By drastically reducing the time and quantity of sample required for detection, the chip lays the groundwork for early-stage point-of-care diagnosis of diseases such as cancer and Alzheimer's.
MicroRNAs (miRNAs) are small, non-coding RNA molecules that regulate gene expression in a wide range of biological processes including development, cell proliferation, differentiation and cell death (apoptosis). Concentration of certain miRNA in body fluids increases with the progression of diseases such as cancer and Alzheimer's, generating hope that these short RNA may hold the key to faster, more accurate diagnosis. Currently available techniques for sensitive miRNA detection, however, require days to reach a diagnosis and involve equipment operated only by trained personnel, making them impractical for use in many situations.
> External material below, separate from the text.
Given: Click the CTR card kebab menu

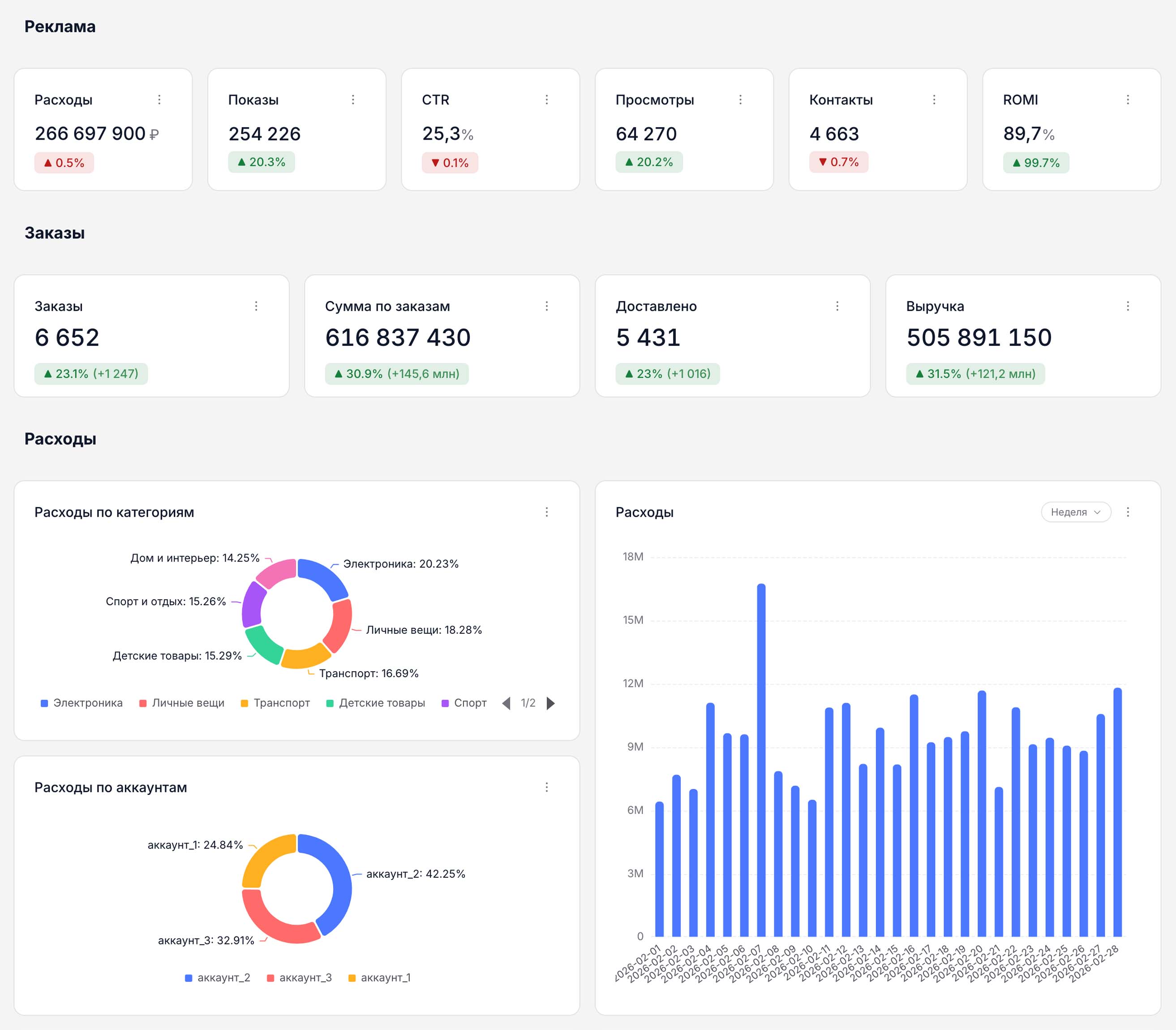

The research team set out to overcome these obstacles by developing a device that enables fast, easy-to-use point-of-care (POC) diagnosis from only a very small sample. In earlier research, the team developed a device in the form of a microchip which uses polydimethylsiloxane (PDMS), a silicone compound known for its air absorption properties, to pull reagents into a capture probe for analysis. This pumping technique simplified design by eliminating the need for external power sources, but the device required a quantity of sample too large for practical applications.
The new device also uses PDMS as an air pump, but drastically improves the method's sensitivity through a signal amplification method called laminar flow-assisted dendritic amplification (LFDA). First, DNA fragments which bond to specific miRNA sequences are fixed to a glass surface along with the miRNA sample to be analyzed, and then sandwiched under a layer of PDMS with channels in it (Figure 1). Emptied of air in a vacuum, the PDMS layer induces a pump effect which pulls amplification reagents, inserted at the channel inlets, into the channels and into contact with the miRNA, creating fluorescence-labeled dendritic structures that grow over time and can be quickly detected.
The sensitivity of this technique drastically reduces the sample quantity required for diagnosis to only 0.25 attomoles (10-18 mole), a thousand-fold improvement over the team's earlier model. Together with its detection time of only 20 minutes, these properties make the self-powered device ideal for use in resource-poor environments, promising portable point-of-care diagnosis for millions in developing countries and around the world.